The riot of colour at a fruit and vegetable market makes for endless photo opportunities. Note those avocados that are the size of eggplants.
Various types of juices and flavoured drinks are sold throughout Nicaragua in these little plastic bags which unfortunately tend to end up being thrown away, although Leon itself was not litter strewn like parts of the countryside.
After the fruits and vegetables comes the meat section, not quite like what you see at your local butcher shop.
And of course there’s fish, mostly tilapia.
You can always get a hot meal in these markets and it will be much cheaper than in any restaurant.
These are real chicharonnes, which are not be confused with pork rinds which are made just from the skin of a pig. Chicharonnes have the skin and the underlying fat which is boiled first and then fried. Some think they are disgusting, but I absolutely love them.
The Leon market is loud, vibrant and in places a bit claustrophobic, but most good markets tend to be. While there are always new fruits and vegetables and hot dishes to try, there are also things for sale that might be upsetting. I personally find the Latin American song bird markets, particularly the one in Guadalajara, saddening as I know most of the birds were caught in the wild. Here in Leon the sight of live iguanas, feet bound, and ready for someone’s stew pot might be off putting to some. I know some people who would buy them just to let them go and I did feel some pity for their plight, but they are not endangered and who am I to judge what a Nicaraguan should and should not eat?
Well actually, I will pass judgment on these next items for sale. Those are sea turtle eggs and given that earlier in this trip the group visited the world’s first sea turtle conservancy in Tortuguero, Cost Rica it really does seem strange that one country is fighting to save them and another is still harvesting their eggs.
Other exotic foods for sale include live land crabs – I doubt that they’ll get anyone emancipating them.

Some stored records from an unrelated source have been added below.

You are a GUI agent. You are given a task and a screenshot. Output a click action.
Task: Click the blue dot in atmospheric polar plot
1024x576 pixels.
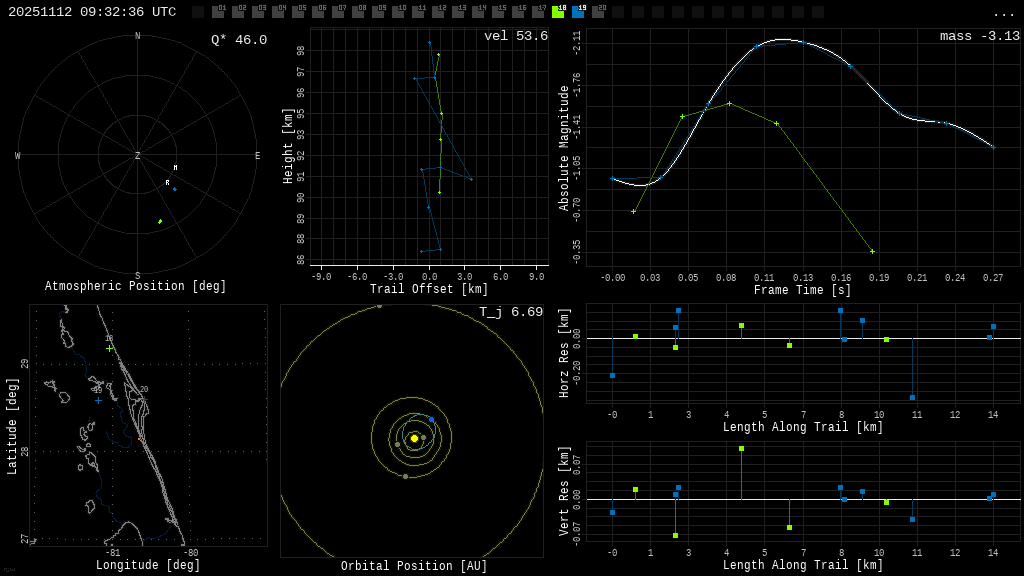tap(174, 189)
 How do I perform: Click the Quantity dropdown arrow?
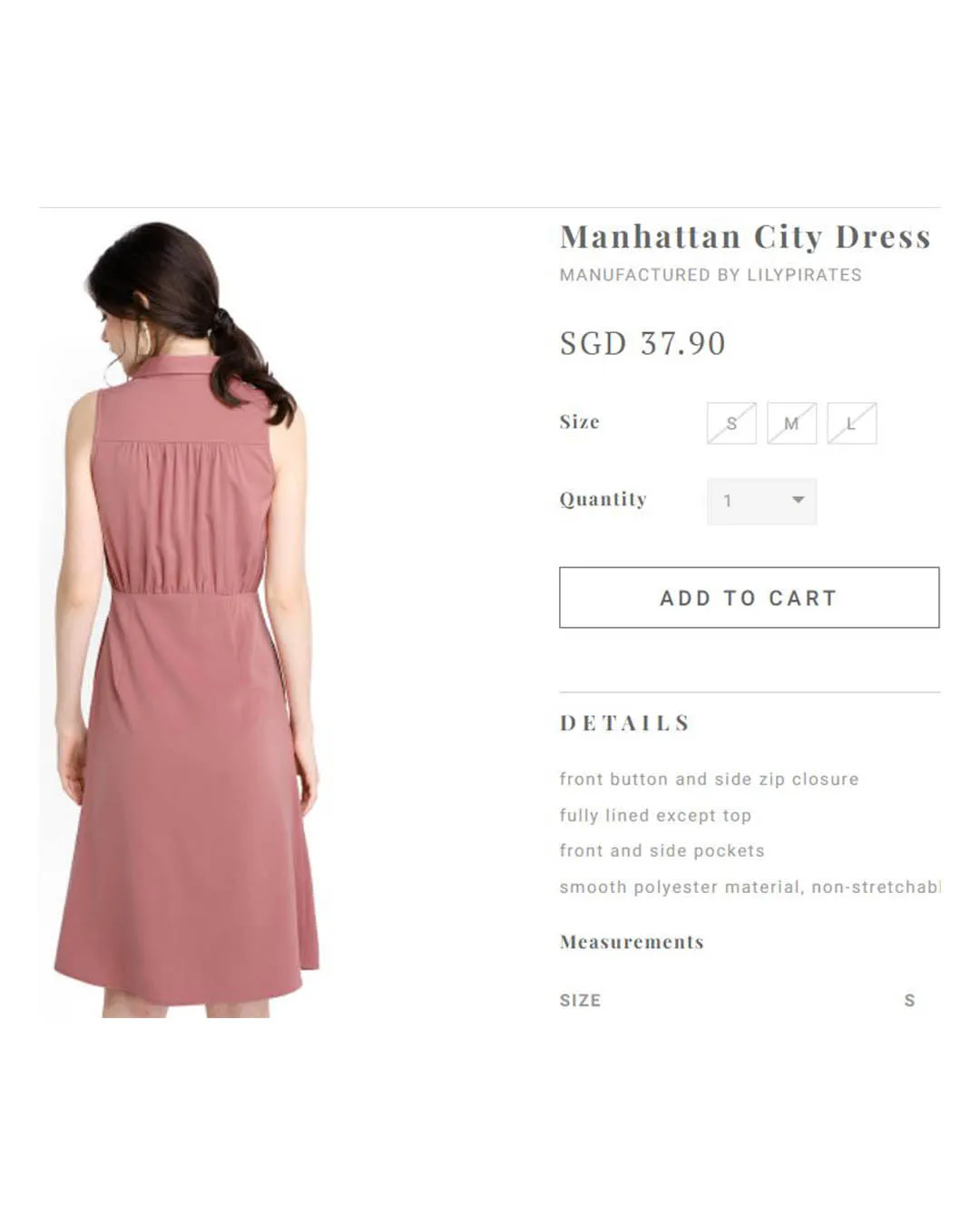pyautogui.click(x=798, y=500)
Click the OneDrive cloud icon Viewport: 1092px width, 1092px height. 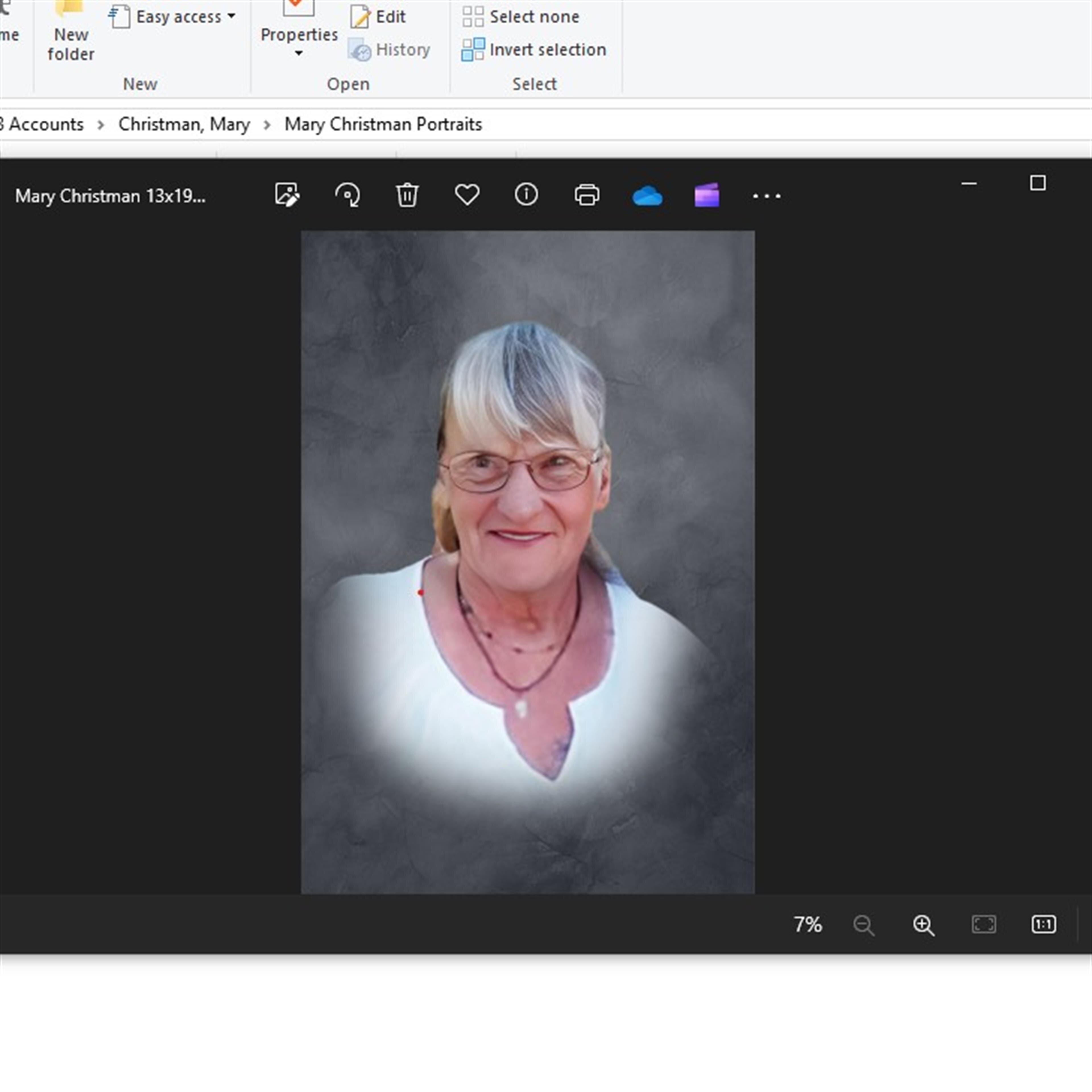click(x=647, y=196)
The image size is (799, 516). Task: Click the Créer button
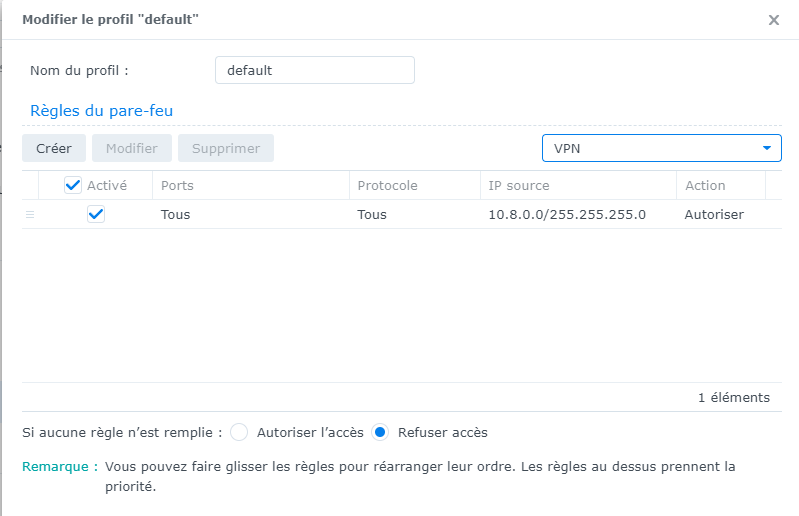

And Nicaraguan lobster. These are definitely doomed and make me wish I had seen some on the menu at any of the restaurants we dined at.
.We exited the market and not paying attention, I almost knocked over this table of salt fish. What would that have cost me?
Outside the market people were piling into one of the small covered trucks that pass for public transport in Leon. Somehow the market didn’t seem so crowded now.
Just down the street there was a gathering of children clad in their school uniforms. There was an ice cream vendor and the mothers collecting their kids had little choice but to give in to their pleas. And why not if you can get a smile like this just for a few cordobas?
And so ends our journey through the country of Nicaragua. Thank you Victor for letting us visit this beautiful, but troubled land. Next stop El Salvador.